One of the latter was carried by Ens. Takeshi Maeda, flying the number-three position in the lead element. When the first two planes switched positions, he removed the safety device from his release mechanism. Moments later, while he prepared for the bomb run, the barrage from the Australian guns rocked the
chutai
on all sides. “Our aircraft shook a lot from all this antiaircraft fire,” he recalled. “I paid attention to the leading Type 97 and released our bomb, which caused our aircraft to rise up. Suddenly, Sugihara’s aircraft was hit by antiaircraft fire and dropped out of our formation. Then it became engulfed in flames and slammed into the mid-slope of Mt. Hanasaki, a volcano on Rabaul. I believe this was a direct hit, and everything happened in just a matter of seconds. If it had not been on the ‘bomb run,’ the
taicho’s
Type 97 and our aircraft would have been in danger.”
*
Only six weeks earlier, Sugihara and his crew had participated in the glorious attack on Pearl Harbor. Now it was their distinction to become the first Japanese airmen to die at Rabaul.

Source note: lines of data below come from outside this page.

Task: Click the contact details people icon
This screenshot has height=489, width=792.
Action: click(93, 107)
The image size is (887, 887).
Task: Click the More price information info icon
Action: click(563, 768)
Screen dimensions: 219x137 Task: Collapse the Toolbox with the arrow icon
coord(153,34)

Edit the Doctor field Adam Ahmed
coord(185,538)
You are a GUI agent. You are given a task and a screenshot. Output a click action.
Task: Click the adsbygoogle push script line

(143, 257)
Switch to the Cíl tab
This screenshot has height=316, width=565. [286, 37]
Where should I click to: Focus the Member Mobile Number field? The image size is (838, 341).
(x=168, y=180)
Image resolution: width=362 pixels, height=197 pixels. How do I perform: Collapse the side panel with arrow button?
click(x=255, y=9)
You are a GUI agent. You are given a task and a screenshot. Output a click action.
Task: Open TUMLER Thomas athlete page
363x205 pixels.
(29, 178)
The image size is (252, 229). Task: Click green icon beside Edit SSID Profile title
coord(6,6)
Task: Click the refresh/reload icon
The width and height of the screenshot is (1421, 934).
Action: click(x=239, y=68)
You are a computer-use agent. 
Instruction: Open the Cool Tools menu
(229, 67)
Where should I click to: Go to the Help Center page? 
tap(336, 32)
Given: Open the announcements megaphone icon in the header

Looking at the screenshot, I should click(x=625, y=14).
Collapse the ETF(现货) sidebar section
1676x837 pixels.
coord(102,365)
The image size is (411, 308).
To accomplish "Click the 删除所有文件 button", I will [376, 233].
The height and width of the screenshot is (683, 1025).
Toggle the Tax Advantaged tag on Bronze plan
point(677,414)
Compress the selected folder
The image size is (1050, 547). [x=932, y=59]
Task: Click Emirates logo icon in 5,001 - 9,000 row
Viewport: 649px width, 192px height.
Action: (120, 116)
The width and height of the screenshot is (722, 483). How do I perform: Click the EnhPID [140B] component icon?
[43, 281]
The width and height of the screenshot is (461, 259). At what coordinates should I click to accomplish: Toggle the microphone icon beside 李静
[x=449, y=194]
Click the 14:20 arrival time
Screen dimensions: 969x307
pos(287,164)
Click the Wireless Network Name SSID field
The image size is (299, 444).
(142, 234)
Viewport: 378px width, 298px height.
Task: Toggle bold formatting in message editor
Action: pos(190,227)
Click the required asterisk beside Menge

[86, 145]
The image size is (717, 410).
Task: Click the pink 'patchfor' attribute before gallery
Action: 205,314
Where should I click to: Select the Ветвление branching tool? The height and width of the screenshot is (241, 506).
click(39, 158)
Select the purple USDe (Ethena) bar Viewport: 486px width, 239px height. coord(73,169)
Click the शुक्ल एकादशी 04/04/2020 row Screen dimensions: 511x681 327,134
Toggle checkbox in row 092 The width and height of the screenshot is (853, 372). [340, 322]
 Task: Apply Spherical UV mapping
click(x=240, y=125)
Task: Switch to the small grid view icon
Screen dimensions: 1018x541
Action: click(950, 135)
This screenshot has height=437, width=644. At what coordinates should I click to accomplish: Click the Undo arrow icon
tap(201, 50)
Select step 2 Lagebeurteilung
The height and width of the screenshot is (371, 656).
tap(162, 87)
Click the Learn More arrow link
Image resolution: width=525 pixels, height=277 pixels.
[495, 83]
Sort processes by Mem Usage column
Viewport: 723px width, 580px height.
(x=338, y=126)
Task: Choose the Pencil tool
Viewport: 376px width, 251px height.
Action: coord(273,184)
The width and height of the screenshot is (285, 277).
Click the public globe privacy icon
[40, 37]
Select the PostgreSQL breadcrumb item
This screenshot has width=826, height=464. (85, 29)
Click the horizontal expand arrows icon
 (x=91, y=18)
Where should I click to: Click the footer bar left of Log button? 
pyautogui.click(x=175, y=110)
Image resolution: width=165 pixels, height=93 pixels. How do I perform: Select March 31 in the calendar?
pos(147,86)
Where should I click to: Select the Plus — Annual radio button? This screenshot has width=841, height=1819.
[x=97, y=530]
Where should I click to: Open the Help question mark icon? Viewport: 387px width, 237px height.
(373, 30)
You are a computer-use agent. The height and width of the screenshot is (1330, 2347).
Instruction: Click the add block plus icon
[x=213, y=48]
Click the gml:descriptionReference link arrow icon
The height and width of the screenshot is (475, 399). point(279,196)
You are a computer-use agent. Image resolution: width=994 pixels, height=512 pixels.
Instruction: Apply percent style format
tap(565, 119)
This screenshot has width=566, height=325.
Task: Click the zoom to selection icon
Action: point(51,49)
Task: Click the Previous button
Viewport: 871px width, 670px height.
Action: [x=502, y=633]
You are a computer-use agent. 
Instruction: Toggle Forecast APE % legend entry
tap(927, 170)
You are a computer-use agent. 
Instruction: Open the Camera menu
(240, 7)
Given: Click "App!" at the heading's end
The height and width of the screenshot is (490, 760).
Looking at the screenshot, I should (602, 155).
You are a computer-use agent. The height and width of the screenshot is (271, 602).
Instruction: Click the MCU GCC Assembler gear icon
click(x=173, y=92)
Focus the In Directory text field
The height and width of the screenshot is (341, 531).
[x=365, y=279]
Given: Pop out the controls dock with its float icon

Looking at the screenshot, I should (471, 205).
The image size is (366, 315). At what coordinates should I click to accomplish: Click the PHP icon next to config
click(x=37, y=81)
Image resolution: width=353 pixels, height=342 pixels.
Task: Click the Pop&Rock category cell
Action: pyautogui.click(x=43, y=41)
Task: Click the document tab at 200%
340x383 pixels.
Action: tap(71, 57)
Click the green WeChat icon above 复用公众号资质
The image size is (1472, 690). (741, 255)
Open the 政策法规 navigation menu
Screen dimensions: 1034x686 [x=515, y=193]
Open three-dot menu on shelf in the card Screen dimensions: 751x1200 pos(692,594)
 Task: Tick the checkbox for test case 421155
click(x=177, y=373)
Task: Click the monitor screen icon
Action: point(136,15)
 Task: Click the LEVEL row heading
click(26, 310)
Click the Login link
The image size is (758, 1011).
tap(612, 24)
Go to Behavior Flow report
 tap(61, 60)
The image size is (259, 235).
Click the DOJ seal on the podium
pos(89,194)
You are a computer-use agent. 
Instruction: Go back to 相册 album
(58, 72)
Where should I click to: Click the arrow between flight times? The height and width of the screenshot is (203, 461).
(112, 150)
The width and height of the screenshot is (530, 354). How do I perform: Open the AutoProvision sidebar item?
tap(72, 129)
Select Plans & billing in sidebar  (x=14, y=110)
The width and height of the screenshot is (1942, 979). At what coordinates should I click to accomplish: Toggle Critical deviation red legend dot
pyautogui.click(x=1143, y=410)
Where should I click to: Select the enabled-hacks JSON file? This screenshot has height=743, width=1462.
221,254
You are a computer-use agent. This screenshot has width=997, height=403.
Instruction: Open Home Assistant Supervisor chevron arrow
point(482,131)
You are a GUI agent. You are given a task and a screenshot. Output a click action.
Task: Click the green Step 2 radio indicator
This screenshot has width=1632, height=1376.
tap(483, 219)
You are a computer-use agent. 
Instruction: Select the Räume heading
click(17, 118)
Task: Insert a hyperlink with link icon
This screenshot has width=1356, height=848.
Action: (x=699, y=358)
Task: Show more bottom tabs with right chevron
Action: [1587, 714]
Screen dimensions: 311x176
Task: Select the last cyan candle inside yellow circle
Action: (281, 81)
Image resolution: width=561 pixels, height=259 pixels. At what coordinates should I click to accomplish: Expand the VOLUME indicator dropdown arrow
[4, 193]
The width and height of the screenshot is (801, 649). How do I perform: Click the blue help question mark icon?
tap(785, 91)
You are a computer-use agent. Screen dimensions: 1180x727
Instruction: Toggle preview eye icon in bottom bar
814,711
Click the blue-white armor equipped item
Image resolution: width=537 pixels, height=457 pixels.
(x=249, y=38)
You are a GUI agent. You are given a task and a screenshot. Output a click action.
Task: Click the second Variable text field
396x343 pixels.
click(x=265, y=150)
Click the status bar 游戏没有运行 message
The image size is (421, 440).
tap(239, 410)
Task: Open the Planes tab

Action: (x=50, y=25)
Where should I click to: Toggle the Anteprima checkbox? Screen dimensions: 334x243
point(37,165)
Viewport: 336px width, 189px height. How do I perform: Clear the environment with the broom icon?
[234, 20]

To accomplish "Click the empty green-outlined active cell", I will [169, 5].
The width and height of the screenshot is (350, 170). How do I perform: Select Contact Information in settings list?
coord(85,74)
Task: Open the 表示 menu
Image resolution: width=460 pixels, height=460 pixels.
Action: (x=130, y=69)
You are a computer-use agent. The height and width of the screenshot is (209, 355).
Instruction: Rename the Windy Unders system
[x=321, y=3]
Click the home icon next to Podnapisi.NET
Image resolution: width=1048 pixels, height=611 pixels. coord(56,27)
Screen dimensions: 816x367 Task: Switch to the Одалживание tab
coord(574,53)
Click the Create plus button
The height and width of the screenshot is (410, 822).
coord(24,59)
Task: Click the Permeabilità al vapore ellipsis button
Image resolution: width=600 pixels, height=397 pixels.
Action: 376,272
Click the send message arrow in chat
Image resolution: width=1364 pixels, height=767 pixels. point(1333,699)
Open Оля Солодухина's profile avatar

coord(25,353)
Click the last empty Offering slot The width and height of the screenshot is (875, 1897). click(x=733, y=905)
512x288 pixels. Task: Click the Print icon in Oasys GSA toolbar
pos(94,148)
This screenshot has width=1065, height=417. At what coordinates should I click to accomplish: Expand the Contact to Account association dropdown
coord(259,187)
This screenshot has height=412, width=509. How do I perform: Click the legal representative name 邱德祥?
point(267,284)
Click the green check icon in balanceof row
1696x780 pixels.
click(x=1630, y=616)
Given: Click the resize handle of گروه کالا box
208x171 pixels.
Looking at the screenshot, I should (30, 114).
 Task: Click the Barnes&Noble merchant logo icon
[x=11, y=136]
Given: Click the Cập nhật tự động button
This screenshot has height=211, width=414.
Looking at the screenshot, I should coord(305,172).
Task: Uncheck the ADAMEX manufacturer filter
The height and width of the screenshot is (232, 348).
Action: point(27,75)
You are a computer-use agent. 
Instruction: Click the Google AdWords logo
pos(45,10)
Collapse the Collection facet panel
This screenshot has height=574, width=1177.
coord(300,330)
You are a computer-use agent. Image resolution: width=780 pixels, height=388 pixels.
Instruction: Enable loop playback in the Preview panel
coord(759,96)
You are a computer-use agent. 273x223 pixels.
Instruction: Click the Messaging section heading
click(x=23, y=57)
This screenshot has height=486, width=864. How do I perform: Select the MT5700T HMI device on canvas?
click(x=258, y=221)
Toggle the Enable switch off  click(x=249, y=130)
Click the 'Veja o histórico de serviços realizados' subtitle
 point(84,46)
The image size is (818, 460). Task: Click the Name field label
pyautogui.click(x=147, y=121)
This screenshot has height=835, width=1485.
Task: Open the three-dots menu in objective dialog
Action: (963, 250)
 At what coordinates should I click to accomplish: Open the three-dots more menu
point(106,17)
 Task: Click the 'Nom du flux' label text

SOME OF THE DAY’S MOST impressive attacks were made by the Type 99 dive-bombers from
Shokaku
and
Zuikaku
. Selby and his gunners had a stadium view as three of the big fixed-gear bombers swooped down on the Norwegian freighter
Herstein
, still loading copra at the Burns, Philp & Company wharf. Three bombs hit the merchant ship squarely, igniting the cargo of oily copra. In the superstructure, a defiant sailor fought back with a mounted machine gun until the rising flames forced him to evacuate his post. The mooring lines burned through, and
Herstein
began to drift slowly across the harbor, her hull glowing cherry red.
Another group of Type 99s concentrated on an even bigger ship,
Westralia
, a former passenger liner that served as a floating coal bunker. An easy target, the stationary hulk was blasted by bombs and sank out of sight.
Carrier planes also attacked Lakunai, dropping bombs and machine-gunning the adjacent coconut groves to destroy the dispersal areas hidden among the trees. The coastal defense battery at Praed Point likewise received attention, after which the Japanese tried without success to knock out the antiaircraft guns. Because they were situated on a razorback ridge, nothing but a pinpoint hit would destroy them. As it was, several bombs tumbled harmlessly into a ravine before exploding.
Ending the attack at approximately 1330, the Japanese performed a deliberate aerial pageant over Rabaul to flaunt their power. They had reason to celebrate: out of 109 participating aircraft, only the Type 97 flown by Sugihara had been shot down.
But not all of the others got away cleanly. Describing the mission as “frightful,” Ens. Haruo Yoshino stated that five additional Type 97s were damaged by the heavy barrage from the Australian antiaircraft guns. His own plane was hit in the engine, which caused a disconcerting vibration. The long overwater flight back to the aircraft carrier was particularly nerve-wracking. “I was scared that the engine might stop at any moment because of the vibration,” Yoshino later said. “A bunch of electrical wires in the engine were hit. Around that area fragments from antiaircraft shells were scattered inside. So, I thought that there was something in that area that didn’t explode yet; I desperately wanted to go back.”